William Hudson has started 1 posts and replied 1 times.

Hi all,
First time poster, long time listener of the various BP pods. 

I own a 2/1 condo in unincorporated Jeffco just outside of Golden, CO proper. Have had it for a year, and bought it to occupy with my fiancée before upgrading to an SFH.

Plan was to hang onto the condo with a tenant in it and hold for small cashflow and appreciation due to the desirability of Golden (we have a golden address and many don’t even realize we aren’t in the city). The average sale price in our zip was nearly $1 million at the time of purchase last year- it’s now down about 9% per Redfin. 

At this time last year-  units in the complex were renting for $1750/1800, which was about the same as my mortgage payment + condo fees. 

Today, similar units are renting as low as $1550-1600, while my mortgage + HOA fee is nearing $1950 monthly.

Obviously , the market has turned south AND the complex has increased monthly fees, along with adding a special assessment. The HOA is extremely incompetent- they only allow cronies of its president onto the board. The fee is $500 monthly for no amenities of any kind (the pool was filled in with concrete in the 1990's). The parking lot is riddled with potholes. The exterior stairways and landings are in very poor shape. abandoned / unregistered cars sit in the parking lot, homeless sometimes camp out, etc.

On top of this, our little sub market is being discovered. New luxury rental buildings have come online, one just broke ground half a mile away, and another is approved and will go up right next door (200 rental units). It is in a “path of progress” as far as being the cheapest area of a very expensive, desirable town. 

Choices are:

A. I paid $259k, and could realistically unload it for $225k today. 


B. Or I could rent it out and negative cash flow at roughly $325/month. 

My concerns: 

There is a real risk of a even higher negative cash flow after the next budget is rubber stamped. The complex also lost FHA status due to it having far more tenant occupied units than owner occupied (they don't official track this, violating their own by-laws).
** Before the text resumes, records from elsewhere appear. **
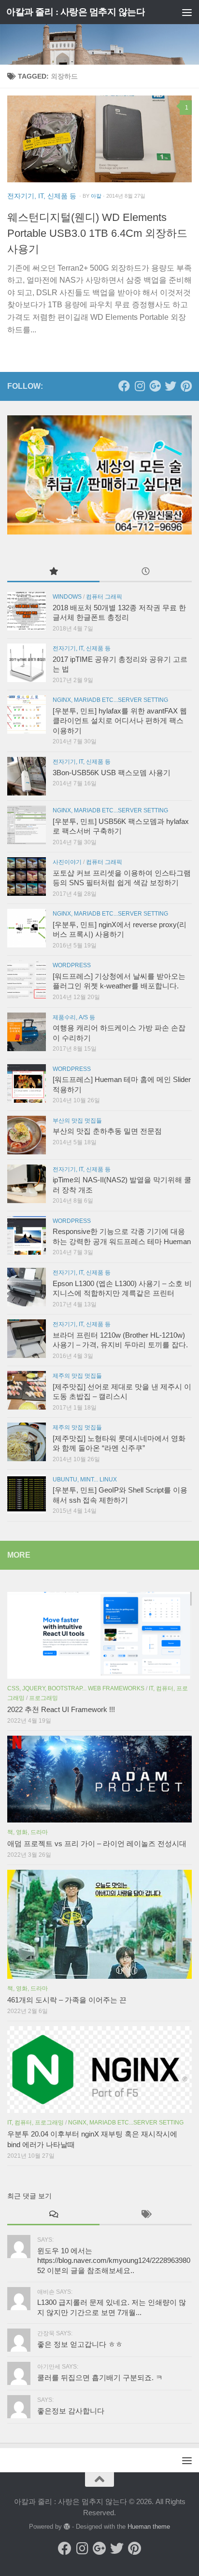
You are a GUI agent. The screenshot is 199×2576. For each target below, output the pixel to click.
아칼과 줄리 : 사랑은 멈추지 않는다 (75, 12)
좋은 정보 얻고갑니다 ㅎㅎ (80, 2344)
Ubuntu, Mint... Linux (85, 1479)
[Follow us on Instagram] (139, 386)
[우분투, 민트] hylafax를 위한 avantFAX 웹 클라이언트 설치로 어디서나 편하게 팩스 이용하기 (120, 721)
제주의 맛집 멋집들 (77, 1375)
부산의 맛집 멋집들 (77, 1120)
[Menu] (187, 12)
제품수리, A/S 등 (74, 1017)
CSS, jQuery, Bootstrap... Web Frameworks (75, 1688)
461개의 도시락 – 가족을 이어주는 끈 (67, 2000)
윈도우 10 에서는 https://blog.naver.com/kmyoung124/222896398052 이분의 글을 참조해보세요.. (113, 2261)
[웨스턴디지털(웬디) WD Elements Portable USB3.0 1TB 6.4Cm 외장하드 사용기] (99, 139)
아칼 (96, 196)
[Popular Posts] (53, 572)
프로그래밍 (43, 1698)
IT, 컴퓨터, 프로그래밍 (35, 2122)
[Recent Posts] (146, 572)
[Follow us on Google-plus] (155, 386)
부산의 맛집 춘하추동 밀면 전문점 (107, 1131)
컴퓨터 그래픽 (104, 596)
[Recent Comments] (53, 2215)
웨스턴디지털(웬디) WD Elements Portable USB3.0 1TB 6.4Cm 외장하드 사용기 (97, 233)
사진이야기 (67, 862)
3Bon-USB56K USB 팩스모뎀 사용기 (112, 773)
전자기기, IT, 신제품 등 (41, 196)
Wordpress (72, 965)
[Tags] (146, 2215)
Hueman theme (149, 2526)
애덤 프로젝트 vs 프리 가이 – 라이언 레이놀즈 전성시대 (96, 1844)
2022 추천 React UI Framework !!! (61, 1709)
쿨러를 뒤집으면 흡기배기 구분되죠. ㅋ (100, 2378)
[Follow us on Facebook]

 Conventional loans are still possible, but harder to get because the master insurance policy on the roof is inadequate.

Finally, reserves are very low.  The building is 50 years old and full of deferred maintenance.  Many owners bought a long time ago and aren’t involved in the management of the community.  

Short term rentals under 30 days aren’t allowed. Some owners appear to try advertising 30 day+ stays on various platforms. 

For a “TLDR”:


Should I keep a condo in a gentrifying area, but in a very troubled complex, and bank on future appreciation? This would lose $325 a month, and probably a lot more after the next budget is ratified. It would likely take years for my value to recover in real $ to the purchase price, let alone higher  

Or should I “rip off the band aid,” and unload a condo that negative cash flows and likely will for the foreseeable future given the state of the Denver market, as well as new, much nicer units being built in the immediate area?    I’d lose about $50k doing this. 

For what it’s worth, an agent thinks I should hang onto it. There are 8-9 other units in the complex for sale currently, all of which have had price cuts or fallen out of contract. 

Thank you for any insights you may have and sorry for being long winded. I felt the nuance of the condo issues were germane to the choice here.